OEN Member NewsNot all growth has been equal in Portland’s office market (Portland Business Journal)

By Seth Platsman, Macadam Forbes

It’s no secret that the Portland real estate market has been on fire over the past several years. National and international investment funds have seized control of a majority of the office inventory as Portland continues to be one of the quickest-growing cities in America. However, the office market growth has not been consistent across all submarkets of Portland.

The following compares how the central business district and suburban markets’ have recovered since 2007/2008, outlines current trends in the office market and how Portland is uniquely positioning itself against other markets as an eventual downturn nears.

Central Business District
Macadam Forbes Inc. has spent the past 40 years operating in Portland. During this time, we’ve rarely seen such drastic appreciation as we’ve seen in the recent Central Business District market.

Over the past 10 years, the average gross asking rate in the CBD has grown from $23 per square foot to $32 per square foot. Average sale prices have jumped from approximately $150 per square foot in 2009 to its peak of over $400 per square foot in late 2017. Throughout the past 10 years, nearly 50 percent of all CBD office sales have been purchased by institutional buyers.

In contrast to the CBD office submarket, suburban office properties have been slow to recover since the economic downturn. Clackamas and Washington counties didn’t begin to gain traction until early 2014, when average gross asking rates began their gradual increase from $20 per square foot to the current level of $23 per square foot.

The vacancy rate in these areas has steadily declined from its peak of 15 percent in 2013, to the current level of 6 percent. Surging construction prices, along with the demand for “big box” industrial property has all but halted the development of new suburban office inventory.

The strongest performing submarket in the suburban office market has been Kruse Way, where rates have surpassed $30 per square foot gross and vacancy has dipped from 25 percent in 2011 to 13 percent.

Current trends
Currently, Portland has approximately 2 million square feet of office inventory in its construction pipeline.
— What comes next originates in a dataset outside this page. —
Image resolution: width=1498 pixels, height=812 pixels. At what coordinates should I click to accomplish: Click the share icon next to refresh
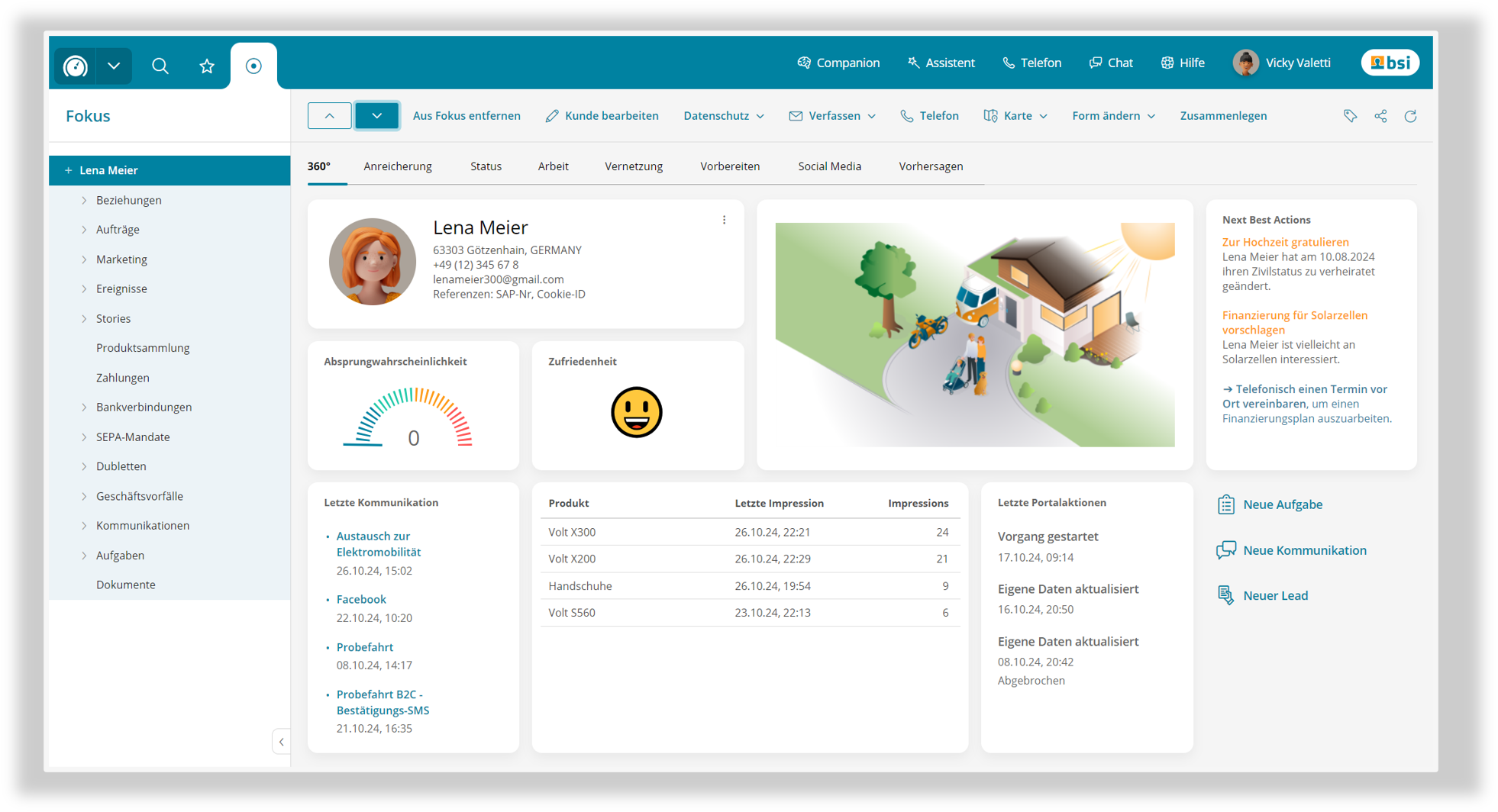tap(1380, 116)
This makes up approximately 3 percent of Portland’s total office inventory.

From a macro level, Portland appears to be well within the average limits as you examine the development pipelines in other cities (5 percent in Seattle, 4.5 percent in Minneapolis, 6 percent in Houston.) In terms of rate, these new office developments expect to surpass $40 per square foot gross, which is consistent with other Class A office space in the current market.

Portland’s position
Portland feels it is uniquely positioned to absorb this vacancy, especially when looking at competing markets.

Average gross asking rates in San Francisco have exceeded $70 per square foot. In addition, the median home price in San Francisco is approximately $1.5 million.

Portland’s pitch to growing companies in the Bay Area: pay 70 percent less for comparable office space and give your employees a more realistic opportunity to purchase a home.